::: PROVIDED MATERIAL :::

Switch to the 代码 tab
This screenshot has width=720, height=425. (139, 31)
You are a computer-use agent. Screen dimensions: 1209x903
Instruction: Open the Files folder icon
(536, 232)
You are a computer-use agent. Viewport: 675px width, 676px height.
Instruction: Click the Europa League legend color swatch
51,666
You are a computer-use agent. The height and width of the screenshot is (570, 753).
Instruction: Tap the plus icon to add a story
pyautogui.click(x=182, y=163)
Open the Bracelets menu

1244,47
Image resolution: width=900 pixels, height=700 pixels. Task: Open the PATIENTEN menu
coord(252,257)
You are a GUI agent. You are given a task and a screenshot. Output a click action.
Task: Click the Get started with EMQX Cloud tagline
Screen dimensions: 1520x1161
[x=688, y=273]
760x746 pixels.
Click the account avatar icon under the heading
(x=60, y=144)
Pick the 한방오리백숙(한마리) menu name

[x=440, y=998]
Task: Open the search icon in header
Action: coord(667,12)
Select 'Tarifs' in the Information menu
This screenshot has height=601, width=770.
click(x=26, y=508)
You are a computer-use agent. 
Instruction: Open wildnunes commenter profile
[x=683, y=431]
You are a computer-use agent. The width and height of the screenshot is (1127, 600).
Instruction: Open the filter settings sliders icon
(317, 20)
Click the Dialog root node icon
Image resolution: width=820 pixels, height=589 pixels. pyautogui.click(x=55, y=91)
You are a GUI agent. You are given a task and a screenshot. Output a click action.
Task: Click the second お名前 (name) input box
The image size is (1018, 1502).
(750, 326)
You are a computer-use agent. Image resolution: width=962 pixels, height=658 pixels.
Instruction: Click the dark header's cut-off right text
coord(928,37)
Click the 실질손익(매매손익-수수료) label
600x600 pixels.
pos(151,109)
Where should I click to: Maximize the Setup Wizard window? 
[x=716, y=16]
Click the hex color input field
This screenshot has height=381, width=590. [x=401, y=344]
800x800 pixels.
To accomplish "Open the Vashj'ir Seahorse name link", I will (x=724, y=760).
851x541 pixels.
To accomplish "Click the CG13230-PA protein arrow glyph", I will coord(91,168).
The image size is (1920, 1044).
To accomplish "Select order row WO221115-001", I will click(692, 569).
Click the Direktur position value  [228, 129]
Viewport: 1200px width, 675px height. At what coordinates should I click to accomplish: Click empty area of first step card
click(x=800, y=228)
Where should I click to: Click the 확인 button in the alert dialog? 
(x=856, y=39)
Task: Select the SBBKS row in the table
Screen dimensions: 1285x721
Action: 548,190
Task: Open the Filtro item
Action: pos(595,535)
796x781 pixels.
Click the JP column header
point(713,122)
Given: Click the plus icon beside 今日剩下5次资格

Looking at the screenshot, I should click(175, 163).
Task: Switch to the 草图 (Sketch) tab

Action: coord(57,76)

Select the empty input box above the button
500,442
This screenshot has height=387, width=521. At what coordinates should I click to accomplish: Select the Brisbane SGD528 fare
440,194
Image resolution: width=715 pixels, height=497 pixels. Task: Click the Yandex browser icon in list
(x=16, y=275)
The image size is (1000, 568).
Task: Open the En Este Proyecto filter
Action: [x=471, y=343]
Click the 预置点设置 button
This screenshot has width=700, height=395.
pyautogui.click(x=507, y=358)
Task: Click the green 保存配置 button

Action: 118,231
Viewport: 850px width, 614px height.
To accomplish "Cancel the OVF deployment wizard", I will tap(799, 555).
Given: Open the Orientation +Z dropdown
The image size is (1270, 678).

:::

> [WHAT YOU SHOULD DO]: Output each record exactly as it appears in the listing.

> [RESULT OF THIS TASK]:
Switch to the 代码 tab
This screenshot has width=720, height=425. (139, 31)
You are a computer-use agent. Screen dimensions: 1209x903
Instruction: Open the Files folder icon
(536, 232)
You are a computer-use agent. Viewport: 675px width, 676px height.
Instruction: Click the Europa League legend color swatch
51,666
You are a computer-use agent. The height and width of the screenshot is (570, 753).
Instruction: Tap the plus icon to add a story
pyautogui.click(x=182, y=163)
Open the Bracelets menu

1244,47
Image resolution: width=900 pixels, height=700 pixels. Task: Open the PATIENTEN menu
coord(252,257)
You are a GUI agent. You are given a task and a screenshot. Output a click action.
Task: Click the Get started with EMQX Cloud tagline
Screen dimensions: 1520x1161
[x=688, y=273]
760x746 pixels.
Click the account avatar icon under the heading
(x=60, y=144)
Pick the 한방오리백숙(한마리) menu name

[x=440, y=998]
Task: Open the search icon in header
Action: coord(667,12)
Select 'Tarifs' in the Information menu
This screenshot has height=601, width=770.
click(x=26, y=508)
You are a computer-use agent. 
Instruction: Open wildnunes commenter profile
[x=683, y=431]
You are a computer-use agent. The width and height of the screenshot is (1127, 600).
Instruction: Open the filter settings sliders icon
(317, 20)
Click the Dialog root node icon
Image resolution: width=820 pixels, height=589 pixels. pyautogui.click(x=55, y=91)
You are a GUI agent. You are given a task and a screenshot. Output a click action.
Task: Click the second お名前 (name) input box
The image size is (1018, 1502).
(750, 326)
You are a computer-use agent. Image resolution: width=962 pixels, height=658 pixels.
Instruction: Click the dark header's cut-off right text
coord(928,37)
Click the 실질손익(매매손익-수수료) label
600x600 pixels.
pos(151,109)
Where should I click to: Maximize the Setup Wizard window? 
[x=716, y=16]
Click the hex color input field
This screenshot has height=381, width=590. [x=401, y=344]
800x800 pixels.
To accomplish "Open the Vashj'ir Seahorse name link", I will (x=724, y=760).
851x541 pixels.
To accomplish "Click the CG13230-PA protein arrow glyph", I will coord(91,168).
The image size is (1920, 1044).
To accomplish "Select order row WO221115-001", I will click(692, 569).
Click the Direktur position value  [228, 129]
Viewport: 1200px width, 675px height. At what coordinates should I click to accomplish: Click empty area of first step card
click(x=800, y=228)
Where should I click to: Click the 확인 button in the alert dialog? 
(x=856, y=39)
Task: Select the SBBKS row in the table
Screen dimensions: 1285x721
Action: 548,190
Task: Open the Filtro item
Action: pos(595,535)
796x781 pixels.
Click the JP column header
point(713,122)
Given: Click the plus icon beside 今日剩下5次资格

Looking at the screenshot, I should click(175, 163).
Task: Switch to the 草图 (Sketch) tab

Action: coord(57,76)

Select the empty input box above the button
500,442
This screenshot has height=387, width=521. At what coordinates should I click to accomplish: Select the Brisbane SGD528 fare
440,194
Image resolution: width=715 pixels, height=497 pixels. Task: Click the Yandex browser icon in list
(x=16, y=275)
The image size is (1000, 568).
Task: Open the En Este Proyecto filter
Action: [x=471, y=343]
Click the 预置点设置 button
This screenshot has width=700, height=395.
pyautogui.click(x=507, y=358)
Task: Click the green 保存配置 button

Action: 118,231
Viewport: 850px width, 614px height.
To accomplish "Cancel the OVF deployment wizard", I will tap(799, 555).
Given: Open the Orientation +Z dropdown
The image size is (1270, 678).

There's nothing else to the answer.